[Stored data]

□ □ □ □ □

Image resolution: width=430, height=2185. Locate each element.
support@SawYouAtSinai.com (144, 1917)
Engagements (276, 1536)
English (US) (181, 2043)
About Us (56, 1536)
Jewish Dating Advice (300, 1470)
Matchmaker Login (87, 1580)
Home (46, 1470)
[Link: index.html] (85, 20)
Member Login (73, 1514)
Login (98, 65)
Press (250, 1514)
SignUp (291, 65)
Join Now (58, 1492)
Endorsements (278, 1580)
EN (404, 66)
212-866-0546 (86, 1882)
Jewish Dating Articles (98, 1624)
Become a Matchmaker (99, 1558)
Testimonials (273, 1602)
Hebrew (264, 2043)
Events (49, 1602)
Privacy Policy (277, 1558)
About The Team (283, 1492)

□ □ □ □ □

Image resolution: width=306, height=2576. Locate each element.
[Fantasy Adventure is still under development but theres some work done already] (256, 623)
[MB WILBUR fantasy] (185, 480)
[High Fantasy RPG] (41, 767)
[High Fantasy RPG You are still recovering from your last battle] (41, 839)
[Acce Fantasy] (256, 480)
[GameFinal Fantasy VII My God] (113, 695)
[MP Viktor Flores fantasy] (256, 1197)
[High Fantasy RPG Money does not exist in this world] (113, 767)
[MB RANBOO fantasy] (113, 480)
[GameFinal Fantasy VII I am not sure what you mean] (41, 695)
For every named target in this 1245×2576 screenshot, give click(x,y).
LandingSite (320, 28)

□ □ □ □ □

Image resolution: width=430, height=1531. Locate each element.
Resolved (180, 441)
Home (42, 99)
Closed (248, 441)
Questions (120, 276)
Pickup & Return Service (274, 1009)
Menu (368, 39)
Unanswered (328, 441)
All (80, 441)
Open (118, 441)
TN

□ □ □ □ □

» DIRECTIONS:
When the line with "[High Fantasy RPG] (41, 767)" is reached in the data above, begin copying, and stop after the line with "[MB RANBOO fantasy] (113, 480)"; copy each line exactly, both ends included.

» SOLUTION TO THE EXERCISE:
[High Fantasy RPG] (41, 767)
[High Fantasy RPG You are still recovering from your last battle] (41, 839)
[Acce Fantasy] (256, 480)
[GameFinal Fantasy VII My God] (113, 695)
[MP Viktor Flores fantasy] (256, 1197)
[High Fantasy RPG Money does not exist in this world] (113, 767)
[MB RANBOO fantasy] (113, 480)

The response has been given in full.